No más violencia en contra de las mujeres
La sociedad colombiana adolece de varios males, algunos son más graves que otros, los padecemos a diario y tienen lisiado su desarrollo y evolución. Uno de ellos es la intolerancia que se refleja en todos los ámbitos y que generalmente se traduce en violencia; hoy quiero hablar de la violencia que es ejercida en contra de las mujeres.
Las mujeres han demostrado, y con creces, que tienen la capacidad de hacer lo imposible y que la única limitación que tienen está en ellas mismas; atrás quedó el trillado concepto de que son el sexo débil, eso lo prueban, inclusive, con el acto más sencillo y natural que pueden hacer, y que resume la importancia que tienen, pues son ellas las que ¡nos dan la vida!, aun así, la sociedad les tiene una deuda pendiente.

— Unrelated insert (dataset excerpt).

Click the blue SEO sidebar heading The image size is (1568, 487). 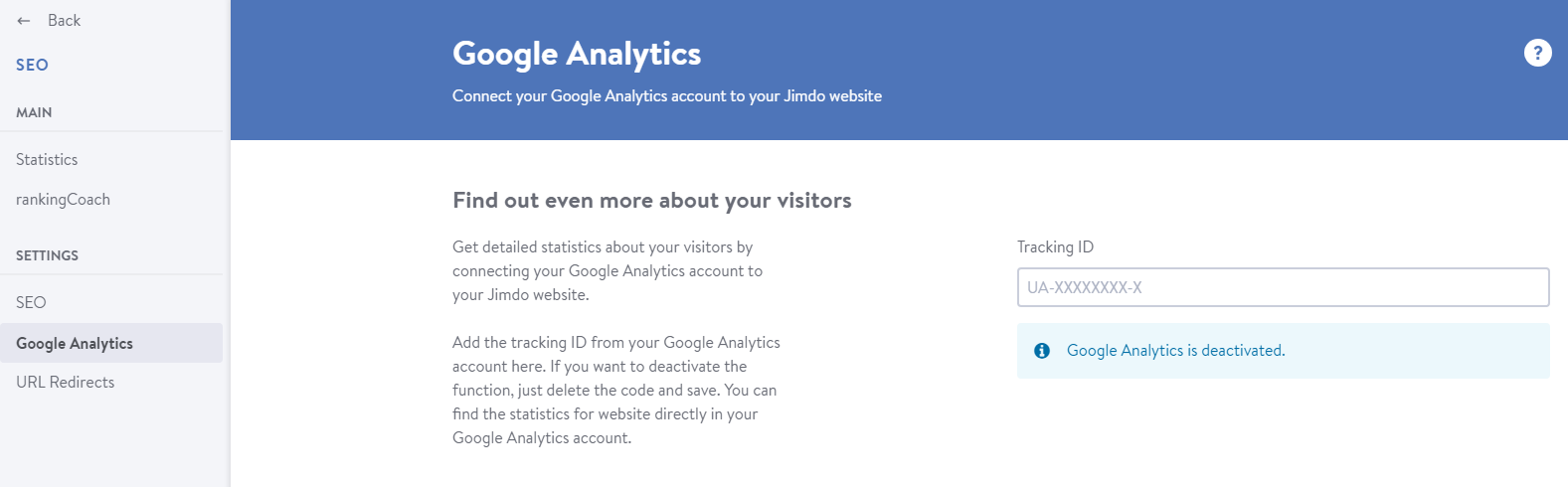[x=32, y=65]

En el marco del Congreso Internacional de Derechos Humanos: Género y Enfoque Diferencial, realizado en Barranquilla, la Defensoría del Pueblo presentó preocupantes datos relacionados con las violencias que siguen afectando a las mujeres en Colombia. Según las cifras presentadas, durante los primeros dos meses del 2024, la entidad registró 1310 casos de violencia contra las mujeres. De esta suma, se incluyen 59 intentos de feminicidio y nueve casos confirmados de feminicidio, con sus respectivas familias recibiendo acompañamiento por parte de la entidad.
Lo anterior, sin hacer referencia a los feminicidios sucedidos en Bogotá, uno de ellos en un centro comercial. Si los datos revelados son indignantes, como serían si se sumaran los hechos que constituyen Violencia pero que no son producto de una agresión física. Por ejemplo, está la violencia emocional: que es más silenciosa y común, y se manifiesta de muchas maneras como el chantaje económico, sexual o el maltrato verbal; todos los anteriores, casos que no son denunciados.
La violencia contra las mujeres es una pequeña muestra de la descomposición social en la que vivimos, reflejando que nos falta un elemento vital para el desarrollo de las personas ante la sociedad, EL RESPETO. Respeto por nuestros semejantes, respeto a la diferencia, respeto a la diversidad, a las normas, a las instituciones. Que falta nos hace respetar, sobre todo a las mujeres.
Las autoridades frente a este tema anuncian acciones, lanzan campañas, programas y ya se incrementaron las penas, pero no ha sido suficiente. Mientras los casos siguen en aumento, es urgente que se refuerce el tema desde lo educativo en los hogares, en los colegios; pero, sobre todo, que se inicie un programa de salud mental serio, donde se identifique y se traten los trastornos de las personas que llegan a cometer esta clase de crímenes y hechos. ¡Ni una más!